Sulla contesa tra i due dirigenti ‘democratici’ si
potrebbero scrivere libri e girare film, ma oggi il problema che
li vede contrapposti è più banale. Difficile, infatti,
intravedere tra i due reali divergenze politiche se, sul caso
più spinoso affrontato dal Pd negli ultimi tempi, il problema
Fiat, entrambi hanno appoggiato la posizione di Sergio
Marchionne.
Nemmeno sulle alleanze ci sono ormai distanze incolmabili.

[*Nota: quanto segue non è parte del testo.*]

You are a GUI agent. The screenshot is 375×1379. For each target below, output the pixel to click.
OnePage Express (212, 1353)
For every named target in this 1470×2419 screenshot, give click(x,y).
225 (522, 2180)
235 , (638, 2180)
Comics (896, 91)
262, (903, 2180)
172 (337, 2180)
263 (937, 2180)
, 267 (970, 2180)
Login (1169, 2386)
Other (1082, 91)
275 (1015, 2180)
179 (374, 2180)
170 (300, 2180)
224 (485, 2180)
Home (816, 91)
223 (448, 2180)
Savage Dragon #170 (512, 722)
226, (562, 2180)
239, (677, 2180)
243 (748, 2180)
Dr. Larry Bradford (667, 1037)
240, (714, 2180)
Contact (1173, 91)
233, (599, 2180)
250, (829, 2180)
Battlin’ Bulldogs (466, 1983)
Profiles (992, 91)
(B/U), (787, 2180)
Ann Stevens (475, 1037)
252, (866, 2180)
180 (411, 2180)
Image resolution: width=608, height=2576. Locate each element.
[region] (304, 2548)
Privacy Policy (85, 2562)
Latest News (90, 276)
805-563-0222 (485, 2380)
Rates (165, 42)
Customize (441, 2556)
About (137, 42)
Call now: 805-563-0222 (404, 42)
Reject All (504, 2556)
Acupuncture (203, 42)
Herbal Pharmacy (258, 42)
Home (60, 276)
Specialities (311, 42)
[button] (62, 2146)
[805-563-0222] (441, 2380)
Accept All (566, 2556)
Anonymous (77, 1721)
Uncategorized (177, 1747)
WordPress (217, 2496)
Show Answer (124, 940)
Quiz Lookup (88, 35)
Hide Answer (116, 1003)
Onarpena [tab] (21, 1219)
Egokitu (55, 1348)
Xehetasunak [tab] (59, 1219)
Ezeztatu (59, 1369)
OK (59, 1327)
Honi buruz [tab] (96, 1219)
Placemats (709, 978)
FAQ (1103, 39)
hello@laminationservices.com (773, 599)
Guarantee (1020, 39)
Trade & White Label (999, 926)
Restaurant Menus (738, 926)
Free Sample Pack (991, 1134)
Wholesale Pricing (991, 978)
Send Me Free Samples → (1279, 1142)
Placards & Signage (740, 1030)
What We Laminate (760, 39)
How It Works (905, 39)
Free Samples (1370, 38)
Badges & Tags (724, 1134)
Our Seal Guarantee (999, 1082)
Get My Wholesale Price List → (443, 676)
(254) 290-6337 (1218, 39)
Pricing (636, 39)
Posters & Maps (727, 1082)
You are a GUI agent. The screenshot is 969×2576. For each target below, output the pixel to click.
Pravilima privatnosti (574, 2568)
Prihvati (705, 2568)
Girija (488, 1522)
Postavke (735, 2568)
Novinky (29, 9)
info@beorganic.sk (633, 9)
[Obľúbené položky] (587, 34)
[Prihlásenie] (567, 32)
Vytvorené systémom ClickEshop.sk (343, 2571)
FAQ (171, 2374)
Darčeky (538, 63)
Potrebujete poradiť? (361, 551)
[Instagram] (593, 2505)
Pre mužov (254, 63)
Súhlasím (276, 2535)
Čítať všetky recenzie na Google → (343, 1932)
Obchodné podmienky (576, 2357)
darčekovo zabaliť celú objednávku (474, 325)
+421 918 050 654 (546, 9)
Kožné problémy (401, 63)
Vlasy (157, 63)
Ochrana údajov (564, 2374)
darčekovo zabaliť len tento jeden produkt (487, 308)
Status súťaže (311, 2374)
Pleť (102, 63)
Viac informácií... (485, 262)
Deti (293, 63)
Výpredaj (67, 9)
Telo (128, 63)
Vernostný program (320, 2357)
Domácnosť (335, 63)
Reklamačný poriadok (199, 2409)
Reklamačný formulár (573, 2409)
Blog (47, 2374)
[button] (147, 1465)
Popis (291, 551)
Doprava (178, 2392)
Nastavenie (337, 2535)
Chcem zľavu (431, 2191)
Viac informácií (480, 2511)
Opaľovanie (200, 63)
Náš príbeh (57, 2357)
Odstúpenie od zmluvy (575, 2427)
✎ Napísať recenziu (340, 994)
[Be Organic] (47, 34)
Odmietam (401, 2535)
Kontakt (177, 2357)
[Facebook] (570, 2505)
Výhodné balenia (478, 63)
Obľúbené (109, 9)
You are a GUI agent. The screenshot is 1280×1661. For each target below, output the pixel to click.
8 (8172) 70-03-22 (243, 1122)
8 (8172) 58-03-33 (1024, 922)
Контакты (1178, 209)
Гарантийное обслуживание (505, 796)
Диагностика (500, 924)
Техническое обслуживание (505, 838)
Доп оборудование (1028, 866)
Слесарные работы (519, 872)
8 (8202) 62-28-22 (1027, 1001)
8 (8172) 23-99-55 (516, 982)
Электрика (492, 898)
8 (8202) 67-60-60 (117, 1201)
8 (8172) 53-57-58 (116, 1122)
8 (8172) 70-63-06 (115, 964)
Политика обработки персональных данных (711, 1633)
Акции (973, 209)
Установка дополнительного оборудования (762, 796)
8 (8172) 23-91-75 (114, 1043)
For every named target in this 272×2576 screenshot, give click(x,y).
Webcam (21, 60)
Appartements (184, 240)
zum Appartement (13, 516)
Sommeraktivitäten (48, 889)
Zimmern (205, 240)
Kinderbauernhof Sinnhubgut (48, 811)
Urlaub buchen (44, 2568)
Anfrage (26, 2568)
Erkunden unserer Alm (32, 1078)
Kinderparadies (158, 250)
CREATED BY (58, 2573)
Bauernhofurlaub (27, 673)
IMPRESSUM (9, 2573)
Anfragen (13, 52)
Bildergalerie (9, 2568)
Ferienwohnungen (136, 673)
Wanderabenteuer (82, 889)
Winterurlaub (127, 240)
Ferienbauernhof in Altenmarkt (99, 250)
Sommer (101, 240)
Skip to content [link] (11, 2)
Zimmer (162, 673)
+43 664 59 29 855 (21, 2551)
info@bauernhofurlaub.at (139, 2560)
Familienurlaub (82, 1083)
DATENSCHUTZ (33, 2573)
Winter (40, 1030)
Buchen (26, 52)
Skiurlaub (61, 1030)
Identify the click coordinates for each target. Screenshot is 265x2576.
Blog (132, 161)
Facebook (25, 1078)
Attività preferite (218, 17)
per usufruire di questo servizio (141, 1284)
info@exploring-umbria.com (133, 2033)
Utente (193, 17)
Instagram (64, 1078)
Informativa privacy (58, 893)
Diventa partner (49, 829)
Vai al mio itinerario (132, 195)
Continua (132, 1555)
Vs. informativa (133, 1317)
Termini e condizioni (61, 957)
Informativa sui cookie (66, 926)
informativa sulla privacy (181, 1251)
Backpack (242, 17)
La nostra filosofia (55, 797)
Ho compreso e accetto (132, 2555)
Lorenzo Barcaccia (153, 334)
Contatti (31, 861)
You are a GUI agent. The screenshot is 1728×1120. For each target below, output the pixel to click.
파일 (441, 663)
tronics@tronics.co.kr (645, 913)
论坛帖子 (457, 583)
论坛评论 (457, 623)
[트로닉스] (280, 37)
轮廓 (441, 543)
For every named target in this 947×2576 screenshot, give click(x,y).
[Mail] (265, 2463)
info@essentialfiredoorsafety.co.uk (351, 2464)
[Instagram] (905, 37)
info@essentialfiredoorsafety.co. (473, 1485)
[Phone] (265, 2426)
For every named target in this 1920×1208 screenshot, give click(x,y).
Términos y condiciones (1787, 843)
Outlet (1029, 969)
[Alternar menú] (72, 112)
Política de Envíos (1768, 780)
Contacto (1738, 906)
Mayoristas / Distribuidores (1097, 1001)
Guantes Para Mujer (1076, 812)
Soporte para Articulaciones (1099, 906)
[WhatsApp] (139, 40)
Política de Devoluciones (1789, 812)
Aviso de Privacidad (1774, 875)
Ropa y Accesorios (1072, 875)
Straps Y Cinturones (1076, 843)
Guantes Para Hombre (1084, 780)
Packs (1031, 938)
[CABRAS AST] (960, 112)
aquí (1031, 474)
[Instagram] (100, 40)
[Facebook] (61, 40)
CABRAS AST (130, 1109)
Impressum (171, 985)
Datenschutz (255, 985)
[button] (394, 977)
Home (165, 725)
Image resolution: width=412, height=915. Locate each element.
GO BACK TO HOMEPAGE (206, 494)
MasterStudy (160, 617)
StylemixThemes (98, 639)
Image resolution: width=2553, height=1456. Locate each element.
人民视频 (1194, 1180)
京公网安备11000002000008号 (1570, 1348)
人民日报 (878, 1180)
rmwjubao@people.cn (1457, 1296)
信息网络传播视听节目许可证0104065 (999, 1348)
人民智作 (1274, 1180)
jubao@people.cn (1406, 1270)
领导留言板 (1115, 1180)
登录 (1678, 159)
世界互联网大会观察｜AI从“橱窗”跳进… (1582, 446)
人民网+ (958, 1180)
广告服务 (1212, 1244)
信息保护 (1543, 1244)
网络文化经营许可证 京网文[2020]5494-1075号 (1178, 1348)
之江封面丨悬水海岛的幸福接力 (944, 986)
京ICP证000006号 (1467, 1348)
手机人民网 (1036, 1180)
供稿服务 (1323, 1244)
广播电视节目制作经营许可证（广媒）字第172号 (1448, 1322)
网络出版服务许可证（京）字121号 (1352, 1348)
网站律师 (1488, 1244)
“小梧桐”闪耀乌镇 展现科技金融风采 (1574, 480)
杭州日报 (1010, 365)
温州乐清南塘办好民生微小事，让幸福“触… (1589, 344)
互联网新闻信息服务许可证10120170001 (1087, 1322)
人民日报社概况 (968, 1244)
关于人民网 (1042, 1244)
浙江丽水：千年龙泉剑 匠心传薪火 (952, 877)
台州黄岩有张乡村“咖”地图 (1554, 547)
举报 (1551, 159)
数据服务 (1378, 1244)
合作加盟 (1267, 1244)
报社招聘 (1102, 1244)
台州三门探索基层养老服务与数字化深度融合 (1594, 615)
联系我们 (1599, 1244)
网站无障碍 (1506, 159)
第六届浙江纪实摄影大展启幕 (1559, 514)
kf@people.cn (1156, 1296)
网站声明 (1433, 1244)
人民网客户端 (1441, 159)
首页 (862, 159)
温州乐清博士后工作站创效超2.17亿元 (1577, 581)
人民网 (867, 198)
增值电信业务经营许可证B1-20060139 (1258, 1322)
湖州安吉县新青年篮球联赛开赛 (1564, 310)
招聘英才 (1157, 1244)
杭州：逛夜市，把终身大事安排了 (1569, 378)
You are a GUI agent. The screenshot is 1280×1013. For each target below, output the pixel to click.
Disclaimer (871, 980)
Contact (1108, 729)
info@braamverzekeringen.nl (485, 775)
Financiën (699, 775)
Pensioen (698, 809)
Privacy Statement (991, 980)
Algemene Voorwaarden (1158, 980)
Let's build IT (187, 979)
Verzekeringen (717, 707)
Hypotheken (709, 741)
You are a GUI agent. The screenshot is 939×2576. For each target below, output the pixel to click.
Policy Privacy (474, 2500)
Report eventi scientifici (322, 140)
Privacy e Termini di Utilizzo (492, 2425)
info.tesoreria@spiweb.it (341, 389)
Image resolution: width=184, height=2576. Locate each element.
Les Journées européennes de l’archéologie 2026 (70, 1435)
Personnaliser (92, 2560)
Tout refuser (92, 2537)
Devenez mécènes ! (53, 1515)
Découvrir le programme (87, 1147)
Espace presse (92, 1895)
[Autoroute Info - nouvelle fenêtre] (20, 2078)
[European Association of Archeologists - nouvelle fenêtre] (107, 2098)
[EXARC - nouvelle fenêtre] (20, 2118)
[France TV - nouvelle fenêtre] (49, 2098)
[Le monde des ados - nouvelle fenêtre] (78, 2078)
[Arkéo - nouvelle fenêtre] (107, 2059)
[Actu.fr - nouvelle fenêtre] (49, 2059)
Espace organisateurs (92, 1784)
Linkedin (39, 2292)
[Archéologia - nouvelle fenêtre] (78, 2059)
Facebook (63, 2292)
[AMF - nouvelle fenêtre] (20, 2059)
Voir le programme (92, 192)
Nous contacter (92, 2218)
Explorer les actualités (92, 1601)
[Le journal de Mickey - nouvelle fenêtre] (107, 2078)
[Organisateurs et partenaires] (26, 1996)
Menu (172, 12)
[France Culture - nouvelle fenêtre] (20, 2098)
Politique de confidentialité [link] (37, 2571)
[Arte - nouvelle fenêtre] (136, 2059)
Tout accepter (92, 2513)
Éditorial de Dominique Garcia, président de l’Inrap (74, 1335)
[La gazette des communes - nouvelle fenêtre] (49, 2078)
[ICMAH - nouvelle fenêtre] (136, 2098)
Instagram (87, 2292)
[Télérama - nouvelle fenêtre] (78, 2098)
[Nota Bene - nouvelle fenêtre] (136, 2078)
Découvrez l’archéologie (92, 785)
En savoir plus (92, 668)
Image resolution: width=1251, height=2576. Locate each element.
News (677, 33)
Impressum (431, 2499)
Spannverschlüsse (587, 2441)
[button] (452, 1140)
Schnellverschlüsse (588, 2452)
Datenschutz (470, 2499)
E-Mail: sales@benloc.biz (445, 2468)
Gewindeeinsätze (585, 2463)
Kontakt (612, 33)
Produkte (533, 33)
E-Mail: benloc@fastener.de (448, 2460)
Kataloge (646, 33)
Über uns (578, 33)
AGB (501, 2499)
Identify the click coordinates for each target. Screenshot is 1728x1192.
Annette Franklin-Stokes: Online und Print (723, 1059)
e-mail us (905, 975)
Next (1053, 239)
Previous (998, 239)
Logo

Veltroni ha fatto sua la posizione di Bersani sull’ampia
alleanza democratica per battere Silvio Berlusconi, quindi
arrivando a ipotizzare un’intesa non solo con l’Udc, ma
anche con Gianfranco Fini. Dall’altra parte della coalizione,
Nichi Vendola, presente a Genova il 21 gennaio, ha parlato
dell’esperienza ligure come di un modello da seguire e in
Liguria il governo democratico vede nell’alleanza sia
Sinistra e Libertà che l’Udc.
L’ACCORDO CON L’UDC. In realtà, lo
scontro può vertere solo sul destino istituzionale di coloro che
dovranno sottoscrivere un’alleanza. Se ci sarà accordo con
Pier Ferdinado Casini, per esempio, in cambio dell’appoggio a
una premiership democratica il leader dell’Udc salirà al
Quirinale, come spiega a Lettera43.it chi il
Transatlantico lo conosce da una vita.
A quel punto, al Pd non potrebbero toccare più di due caselle,
tra le quattro principali: Palazzo Chigi, Camera, Senato e
Quirinale. Se una va a Veltroni, D’Alema è sicuro di poterne
prenotare un’altra, per esempio la presidenza della Camera o
del Senato? La lotta interna potrebbe farsi di nuovo cruenta
anche se non ci fosse l’alleanza con l’Udc, e il
centrosinistra vincesse le elezioni future con le sue sole
forze.
In quel caso, il Quirinale sembra già prenotato da Romano Prodi,
con altri contraccolpi interni al Pd. Insomma, il ginepraio delle
alleanze e del ‘chi sta con chi’ si può leggere solo
guardando anche ai destini futuri dei vari leader, senza contare
il ruolo che potrebbero giocare altri alleati, come Antonio Di
Pietro o, ancora, Vendola
Per ora, questo è quello che rassicura la corrente di minoranza
del Pd: Veltroni, con la mossa del Lingotto, è rientrato in
gioco e si è posizionato. La vita dei democratici e gli scenari
che potrebbero aprirsi in caso di un ‘governo tecnico’ lo
vedrebbero comunque come uno di quelli da consultare e questo
recupero era il problema principale per chi, fino al 2009, era al
centro della scena. Tutto quanto, però, ruota attorno
all’esito della partita fondamentale che oggi non ha ancora
un esito scontato: la messa fuorigioco di Berlusconi su cui, per
ora, nessuno è disposto a scommettere.